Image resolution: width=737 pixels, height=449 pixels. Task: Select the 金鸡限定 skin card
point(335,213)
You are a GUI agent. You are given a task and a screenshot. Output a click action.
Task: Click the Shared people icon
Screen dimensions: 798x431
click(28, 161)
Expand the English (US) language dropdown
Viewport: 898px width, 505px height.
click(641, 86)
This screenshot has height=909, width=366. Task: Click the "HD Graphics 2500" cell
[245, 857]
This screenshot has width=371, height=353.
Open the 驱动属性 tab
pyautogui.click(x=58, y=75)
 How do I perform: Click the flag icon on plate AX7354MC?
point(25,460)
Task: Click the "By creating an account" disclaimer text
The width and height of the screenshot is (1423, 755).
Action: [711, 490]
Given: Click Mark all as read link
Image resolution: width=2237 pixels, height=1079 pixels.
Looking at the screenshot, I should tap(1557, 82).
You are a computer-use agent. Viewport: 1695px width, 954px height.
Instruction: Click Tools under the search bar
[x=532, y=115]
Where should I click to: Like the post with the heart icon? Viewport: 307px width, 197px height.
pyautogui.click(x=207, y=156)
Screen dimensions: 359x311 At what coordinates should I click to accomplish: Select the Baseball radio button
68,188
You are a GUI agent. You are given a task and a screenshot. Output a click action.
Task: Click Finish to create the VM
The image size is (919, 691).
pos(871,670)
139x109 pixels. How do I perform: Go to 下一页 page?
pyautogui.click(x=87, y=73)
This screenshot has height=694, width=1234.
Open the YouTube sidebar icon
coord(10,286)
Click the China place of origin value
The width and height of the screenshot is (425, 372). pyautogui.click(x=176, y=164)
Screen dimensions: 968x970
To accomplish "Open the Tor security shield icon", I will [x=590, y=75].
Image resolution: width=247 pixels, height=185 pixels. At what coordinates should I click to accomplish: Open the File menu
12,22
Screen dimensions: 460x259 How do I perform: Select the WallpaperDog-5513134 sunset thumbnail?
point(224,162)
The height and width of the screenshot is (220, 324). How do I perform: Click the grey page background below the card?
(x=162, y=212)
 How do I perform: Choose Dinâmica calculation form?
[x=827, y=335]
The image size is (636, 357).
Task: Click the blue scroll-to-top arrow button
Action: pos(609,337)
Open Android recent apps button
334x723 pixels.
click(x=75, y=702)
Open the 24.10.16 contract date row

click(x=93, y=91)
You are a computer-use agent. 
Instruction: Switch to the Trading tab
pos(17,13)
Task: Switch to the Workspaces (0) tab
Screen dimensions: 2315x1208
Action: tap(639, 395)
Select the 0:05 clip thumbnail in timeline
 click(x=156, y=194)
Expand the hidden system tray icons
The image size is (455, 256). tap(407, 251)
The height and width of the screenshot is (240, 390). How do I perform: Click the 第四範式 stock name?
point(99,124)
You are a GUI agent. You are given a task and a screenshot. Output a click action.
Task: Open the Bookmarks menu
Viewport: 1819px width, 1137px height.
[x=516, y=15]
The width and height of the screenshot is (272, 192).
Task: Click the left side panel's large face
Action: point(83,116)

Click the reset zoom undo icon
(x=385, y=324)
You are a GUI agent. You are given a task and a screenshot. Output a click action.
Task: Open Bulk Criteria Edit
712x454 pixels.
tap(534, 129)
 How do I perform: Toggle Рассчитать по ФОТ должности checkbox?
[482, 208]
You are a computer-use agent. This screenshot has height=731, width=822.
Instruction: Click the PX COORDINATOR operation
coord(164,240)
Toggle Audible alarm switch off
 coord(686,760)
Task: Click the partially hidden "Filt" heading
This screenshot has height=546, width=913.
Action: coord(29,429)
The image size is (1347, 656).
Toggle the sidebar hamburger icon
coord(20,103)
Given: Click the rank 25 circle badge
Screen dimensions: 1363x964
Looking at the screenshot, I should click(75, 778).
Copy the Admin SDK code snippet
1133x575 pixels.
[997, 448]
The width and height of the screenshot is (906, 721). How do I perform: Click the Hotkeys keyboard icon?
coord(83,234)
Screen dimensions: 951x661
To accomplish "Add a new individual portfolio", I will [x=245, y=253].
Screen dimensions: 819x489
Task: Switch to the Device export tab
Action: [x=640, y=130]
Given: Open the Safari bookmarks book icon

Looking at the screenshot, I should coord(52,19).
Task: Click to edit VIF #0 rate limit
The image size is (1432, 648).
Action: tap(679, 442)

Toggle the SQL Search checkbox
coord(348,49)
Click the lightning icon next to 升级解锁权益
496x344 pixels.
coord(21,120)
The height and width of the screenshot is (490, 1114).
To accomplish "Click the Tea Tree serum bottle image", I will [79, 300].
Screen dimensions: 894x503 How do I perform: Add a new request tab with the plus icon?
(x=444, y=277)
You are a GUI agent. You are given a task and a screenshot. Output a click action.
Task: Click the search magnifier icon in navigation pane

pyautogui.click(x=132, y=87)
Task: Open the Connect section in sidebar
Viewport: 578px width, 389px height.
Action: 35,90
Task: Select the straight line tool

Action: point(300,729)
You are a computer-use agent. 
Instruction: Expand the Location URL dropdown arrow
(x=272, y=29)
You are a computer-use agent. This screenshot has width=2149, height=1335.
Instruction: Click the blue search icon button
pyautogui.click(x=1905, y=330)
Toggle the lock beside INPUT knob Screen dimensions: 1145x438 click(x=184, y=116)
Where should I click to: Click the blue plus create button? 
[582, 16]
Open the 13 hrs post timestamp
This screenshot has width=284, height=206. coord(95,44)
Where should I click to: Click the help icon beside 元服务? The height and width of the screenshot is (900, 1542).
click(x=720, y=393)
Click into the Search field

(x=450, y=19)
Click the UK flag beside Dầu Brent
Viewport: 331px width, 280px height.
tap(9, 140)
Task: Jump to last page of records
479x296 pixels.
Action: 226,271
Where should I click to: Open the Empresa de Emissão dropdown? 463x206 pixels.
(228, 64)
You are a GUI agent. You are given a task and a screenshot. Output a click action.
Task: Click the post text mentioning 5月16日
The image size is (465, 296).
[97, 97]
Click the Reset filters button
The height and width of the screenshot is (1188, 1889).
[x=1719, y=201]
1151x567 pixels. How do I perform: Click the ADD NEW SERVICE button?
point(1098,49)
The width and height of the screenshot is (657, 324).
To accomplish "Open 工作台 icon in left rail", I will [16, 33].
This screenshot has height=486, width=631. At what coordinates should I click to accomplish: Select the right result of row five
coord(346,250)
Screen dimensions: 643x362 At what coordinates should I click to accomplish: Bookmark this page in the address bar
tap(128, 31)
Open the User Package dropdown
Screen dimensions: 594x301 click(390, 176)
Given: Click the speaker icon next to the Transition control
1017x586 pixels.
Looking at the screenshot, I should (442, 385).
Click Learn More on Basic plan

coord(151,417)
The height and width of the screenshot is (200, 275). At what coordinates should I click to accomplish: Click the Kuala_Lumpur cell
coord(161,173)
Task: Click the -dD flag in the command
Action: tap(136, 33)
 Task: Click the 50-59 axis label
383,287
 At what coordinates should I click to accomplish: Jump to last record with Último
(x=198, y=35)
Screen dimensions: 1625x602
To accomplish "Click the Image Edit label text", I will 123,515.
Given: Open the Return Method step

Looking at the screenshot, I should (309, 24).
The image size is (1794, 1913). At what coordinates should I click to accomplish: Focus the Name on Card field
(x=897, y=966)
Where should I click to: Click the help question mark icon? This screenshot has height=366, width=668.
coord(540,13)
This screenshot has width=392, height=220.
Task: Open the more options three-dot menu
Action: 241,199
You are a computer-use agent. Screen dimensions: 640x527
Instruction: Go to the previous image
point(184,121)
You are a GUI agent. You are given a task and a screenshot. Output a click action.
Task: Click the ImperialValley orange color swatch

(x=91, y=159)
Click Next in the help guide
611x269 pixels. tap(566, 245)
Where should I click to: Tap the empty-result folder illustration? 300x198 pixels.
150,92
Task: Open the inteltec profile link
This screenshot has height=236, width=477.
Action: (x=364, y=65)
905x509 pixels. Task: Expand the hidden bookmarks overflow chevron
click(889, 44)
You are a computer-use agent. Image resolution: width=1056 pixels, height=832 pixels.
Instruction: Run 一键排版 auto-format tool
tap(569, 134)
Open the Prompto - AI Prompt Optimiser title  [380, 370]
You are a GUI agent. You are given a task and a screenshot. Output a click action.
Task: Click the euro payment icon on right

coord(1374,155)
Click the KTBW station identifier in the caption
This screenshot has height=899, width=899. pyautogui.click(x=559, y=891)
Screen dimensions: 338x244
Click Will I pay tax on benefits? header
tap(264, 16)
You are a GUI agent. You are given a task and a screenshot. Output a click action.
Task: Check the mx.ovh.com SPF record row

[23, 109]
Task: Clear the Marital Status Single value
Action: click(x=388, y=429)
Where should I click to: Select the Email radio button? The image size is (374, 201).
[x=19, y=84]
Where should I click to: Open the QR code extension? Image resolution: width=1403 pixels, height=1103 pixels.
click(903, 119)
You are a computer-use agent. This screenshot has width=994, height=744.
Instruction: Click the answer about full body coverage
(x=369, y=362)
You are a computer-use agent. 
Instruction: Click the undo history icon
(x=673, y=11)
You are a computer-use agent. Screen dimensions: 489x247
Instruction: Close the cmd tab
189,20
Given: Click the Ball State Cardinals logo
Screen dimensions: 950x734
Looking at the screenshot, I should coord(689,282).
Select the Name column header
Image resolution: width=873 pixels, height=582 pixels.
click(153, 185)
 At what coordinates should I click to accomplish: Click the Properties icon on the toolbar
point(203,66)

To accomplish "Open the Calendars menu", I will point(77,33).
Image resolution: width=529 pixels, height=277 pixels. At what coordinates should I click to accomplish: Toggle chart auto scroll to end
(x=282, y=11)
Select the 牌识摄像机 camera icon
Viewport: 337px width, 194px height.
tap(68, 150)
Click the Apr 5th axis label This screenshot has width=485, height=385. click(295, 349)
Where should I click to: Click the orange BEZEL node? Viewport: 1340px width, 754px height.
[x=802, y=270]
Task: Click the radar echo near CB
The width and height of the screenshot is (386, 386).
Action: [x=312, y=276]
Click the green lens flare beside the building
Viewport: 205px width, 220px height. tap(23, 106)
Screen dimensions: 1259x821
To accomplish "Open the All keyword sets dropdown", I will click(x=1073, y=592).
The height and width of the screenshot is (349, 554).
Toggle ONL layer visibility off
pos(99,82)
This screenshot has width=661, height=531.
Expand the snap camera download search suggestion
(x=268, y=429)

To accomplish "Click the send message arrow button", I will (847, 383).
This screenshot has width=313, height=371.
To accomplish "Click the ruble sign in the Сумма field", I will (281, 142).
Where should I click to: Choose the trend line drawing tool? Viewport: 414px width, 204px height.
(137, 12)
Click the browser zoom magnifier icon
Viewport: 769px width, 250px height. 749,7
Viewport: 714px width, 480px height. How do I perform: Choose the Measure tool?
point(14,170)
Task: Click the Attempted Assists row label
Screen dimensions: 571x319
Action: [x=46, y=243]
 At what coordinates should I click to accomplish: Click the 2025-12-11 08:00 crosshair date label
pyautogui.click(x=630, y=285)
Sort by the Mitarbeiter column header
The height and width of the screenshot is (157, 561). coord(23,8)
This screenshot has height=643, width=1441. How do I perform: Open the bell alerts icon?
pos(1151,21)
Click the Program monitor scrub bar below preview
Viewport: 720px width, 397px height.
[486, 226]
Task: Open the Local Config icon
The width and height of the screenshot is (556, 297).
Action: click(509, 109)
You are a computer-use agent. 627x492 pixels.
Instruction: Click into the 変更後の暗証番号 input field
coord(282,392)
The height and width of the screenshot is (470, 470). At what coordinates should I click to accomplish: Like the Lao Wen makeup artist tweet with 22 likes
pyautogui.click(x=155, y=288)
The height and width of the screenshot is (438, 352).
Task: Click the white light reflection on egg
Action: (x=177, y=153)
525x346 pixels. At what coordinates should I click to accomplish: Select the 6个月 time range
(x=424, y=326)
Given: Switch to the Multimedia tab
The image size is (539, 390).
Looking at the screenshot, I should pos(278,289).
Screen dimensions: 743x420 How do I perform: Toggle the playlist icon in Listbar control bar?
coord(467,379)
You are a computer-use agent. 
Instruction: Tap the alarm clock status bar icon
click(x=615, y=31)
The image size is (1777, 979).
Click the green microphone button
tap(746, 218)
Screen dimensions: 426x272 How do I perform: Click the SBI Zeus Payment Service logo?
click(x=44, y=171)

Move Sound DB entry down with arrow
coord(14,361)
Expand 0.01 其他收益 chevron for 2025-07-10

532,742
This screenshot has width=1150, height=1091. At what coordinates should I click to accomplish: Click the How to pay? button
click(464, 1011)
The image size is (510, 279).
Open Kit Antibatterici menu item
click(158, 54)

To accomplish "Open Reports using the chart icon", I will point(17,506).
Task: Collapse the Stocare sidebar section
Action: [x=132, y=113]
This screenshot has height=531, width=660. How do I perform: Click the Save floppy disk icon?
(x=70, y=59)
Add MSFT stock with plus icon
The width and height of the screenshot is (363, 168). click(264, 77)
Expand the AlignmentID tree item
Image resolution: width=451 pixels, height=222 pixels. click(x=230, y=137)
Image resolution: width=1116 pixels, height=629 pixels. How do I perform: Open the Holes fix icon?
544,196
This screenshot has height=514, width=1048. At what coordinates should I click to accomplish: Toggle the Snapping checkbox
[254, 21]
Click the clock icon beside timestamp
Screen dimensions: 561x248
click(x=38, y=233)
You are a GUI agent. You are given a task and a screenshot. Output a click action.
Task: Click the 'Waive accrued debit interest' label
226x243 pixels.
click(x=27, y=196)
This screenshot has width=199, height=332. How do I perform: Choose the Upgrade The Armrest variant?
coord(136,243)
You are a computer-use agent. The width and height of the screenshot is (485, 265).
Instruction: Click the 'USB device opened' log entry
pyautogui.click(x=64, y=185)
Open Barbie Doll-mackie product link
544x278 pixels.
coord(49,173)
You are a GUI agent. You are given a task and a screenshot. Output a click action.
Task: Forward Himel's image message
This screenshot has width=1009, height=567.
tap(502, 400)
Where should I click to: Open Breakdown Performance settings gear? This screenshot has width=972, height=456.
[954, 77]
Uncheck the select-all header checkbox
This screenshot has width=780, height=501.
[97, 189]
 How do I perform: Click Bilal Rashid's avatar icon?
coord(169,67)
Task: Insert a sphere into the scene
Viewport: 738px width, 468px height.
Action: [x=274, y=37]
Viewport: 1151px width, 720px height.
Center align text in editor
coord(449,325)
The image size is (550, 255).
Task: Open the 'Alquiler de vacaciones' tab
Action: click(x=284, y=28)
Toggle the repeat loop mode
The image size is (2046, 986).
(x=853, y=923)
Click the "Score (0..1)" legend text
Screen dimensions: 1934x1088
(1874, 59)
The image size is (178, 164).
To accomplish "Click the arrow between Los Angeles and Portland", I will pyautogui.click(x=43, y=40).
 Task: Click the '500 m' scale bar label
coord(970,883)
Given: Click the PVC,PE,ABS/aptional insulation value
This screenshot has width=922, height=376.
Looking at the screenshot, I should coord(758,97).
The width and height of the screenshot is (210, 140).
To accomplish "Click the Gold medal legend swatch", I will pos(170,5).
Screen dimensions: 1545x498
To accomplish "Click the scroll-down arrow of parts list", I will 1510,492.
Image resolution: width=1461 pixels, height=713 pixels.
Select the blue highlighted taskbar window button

..............................

**Task details**.
Put the records from the line with "Task: Click the partially" through the line with "coord(20,103)" into a two-column CSV headed instruction and answer, one row per record. Place each value in a single quoted field, with line breaks replaced by spaces.

**Response to the task**.
instruction,answer
"Task: Click the partially hidden ""Filt"" heading This screenshot has height=546, width=913.","Action: coord(29,429)"
"The image size is (1347, 656). Toggle the sidebar hamburger icon","coord(20,103)"